Nagalase inhibitors. Macrophages can be in a passive state due to their insufficient activation. The activation of macrophages is carried out by the so-called Group Macrophage Activating Factor (Gc-MAF). It is a glycosylated form of the vitamin D binding protein (Gc-globulin). Gc-MAF, which stimulates the work of macrophages, is formed from Gc-globulin as a result of its glycosylation by enzymes that are secreted by T- and B-lymphocytes.
Many cancer cells produce an enzyme called nagalase (α-N-acetylgalactosaminidase) that deglycosizes Gc-MAF back into Gc-globulin, rendering it inactive *. Thanks to nagalase, Gc-MAF levels do not increase, macrophages remain dormant, and cancer cells manage to evade attack by the body's immune cells. Inhibition of nagalase could significantly enhance the uptake of cancer cells by phagocytes.
Unfortunately, effective inhibitors of extracellular nagalase have not yet been developed, and natural inhibitors are extremely few and not strong enough. One of them is the alkaloid steviamine from Candyleaf (Stevia rebaudiana) *, however, the content of steviamine in the stevia leaf is only 15 mg per 1 kg of raw weight *. An alternative suggestion to increase the amount of Gc-MAF in the blood is the oral intake of MAF from bovine colostrum. It also ensures high phagocytic activity of macrophages *.

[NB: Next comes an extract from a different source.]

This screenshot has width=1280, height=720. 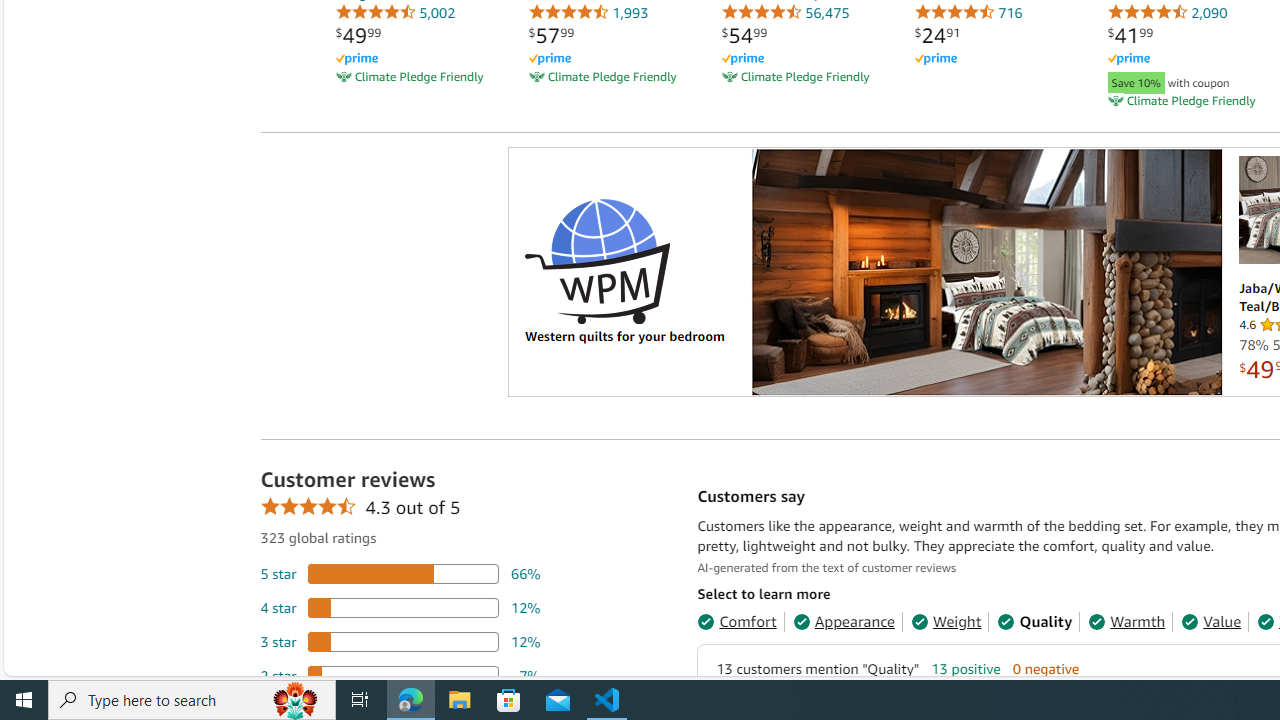 I want to click on '1,993', so click(x=587, y=12).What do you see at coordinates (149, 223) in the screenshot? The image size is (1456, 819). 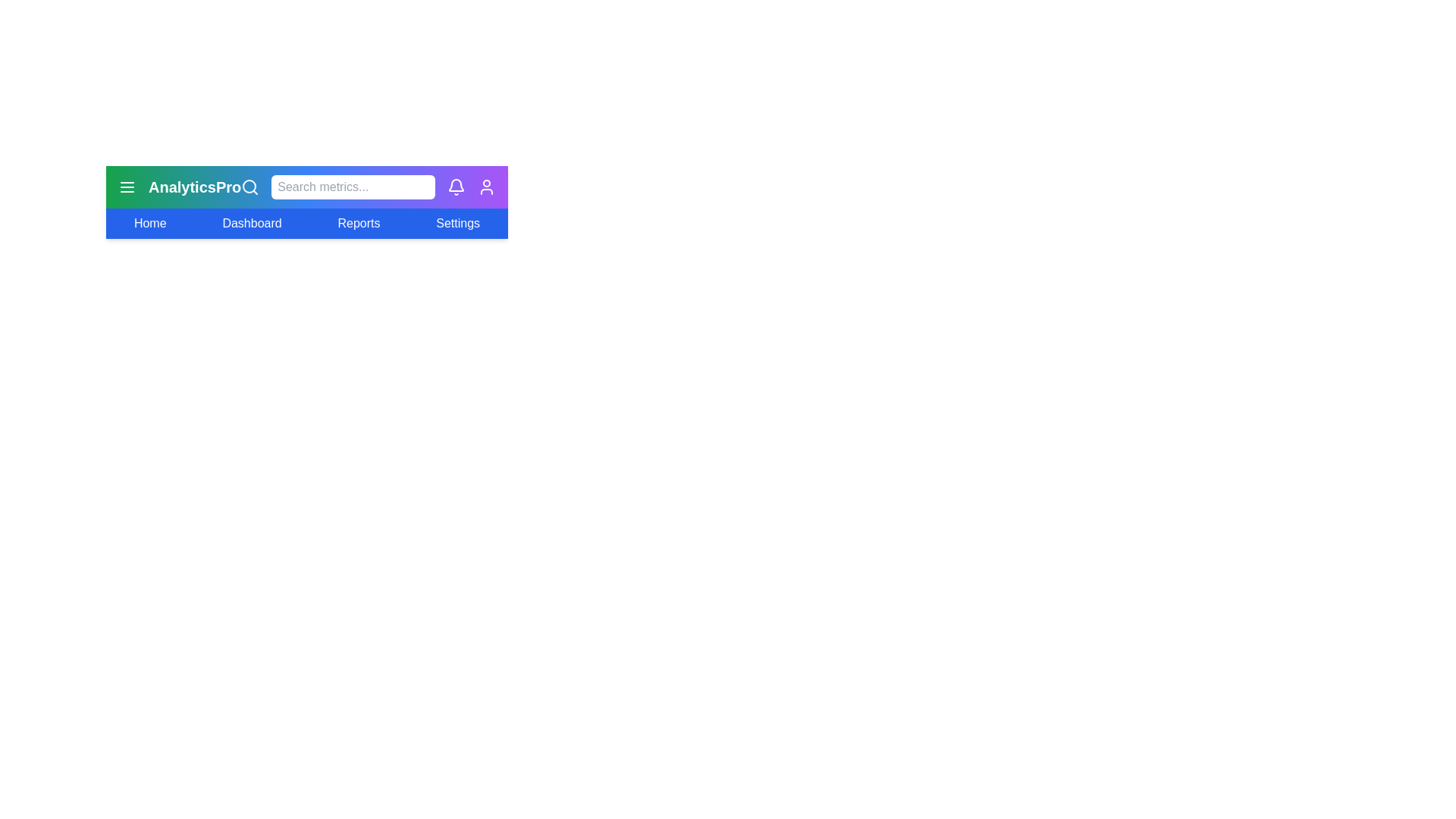 I see `the menu option labeled Home to select it` at bounding box center [149, 223].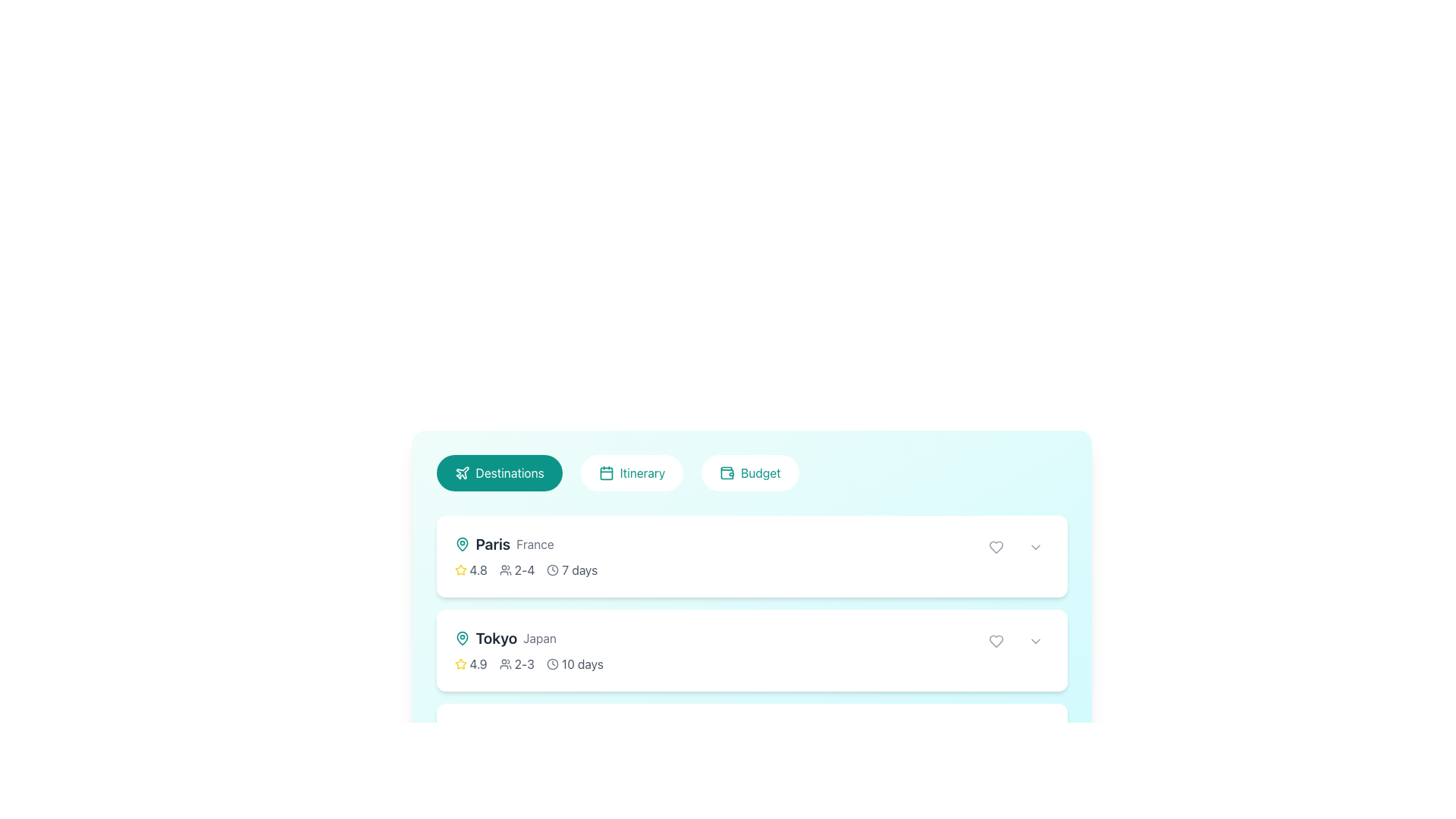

Gc-MAF production requires vitamin D and oleic acid (olive oil); without them, Gc-MAF deficiency can be observed even in the absence of nagalase activity. The addition of chondroitin sulfate to oral colostrum also looks very promising.
An adequate immune response requires the timely and consistent interaction of several cell types. For example, each cytokine performs several functions, and in addition, there are cross-links between different immune signals, so targeting a single one may not have a noticeable effect.
Apparently, the most effective immune therapy will be in the case of simultaneous activation of several components of the immune system *, and precisely those that show their insufficiency in each specific case. It is to be expected that combinations of different natural immune stimulants, such as those discussed above, will be more successful at lower dosages than would be the case with any of them alone.
However, the use of any additives is a last resort. Improving overall health, normalizing diet, keeping insulin and cortisol levels in check, reducing latent inflammation, getting enough exercise, normalizing circadian rhythm and exercise/rest, positive thinking, achieving your life goal, taken together, can be no less successful strategy than additives mentioned above.
And last but not least, a note. As in the case of supplements that are required only to eliminate the deficiency of vital substances, immune correction is also aimed only at eliminating the existing immunodeficiency and ensuring the coordinated and adequate work of all components of immunity. But not to an excessive strengthening of the immune response, which can lead to the most negative consequences.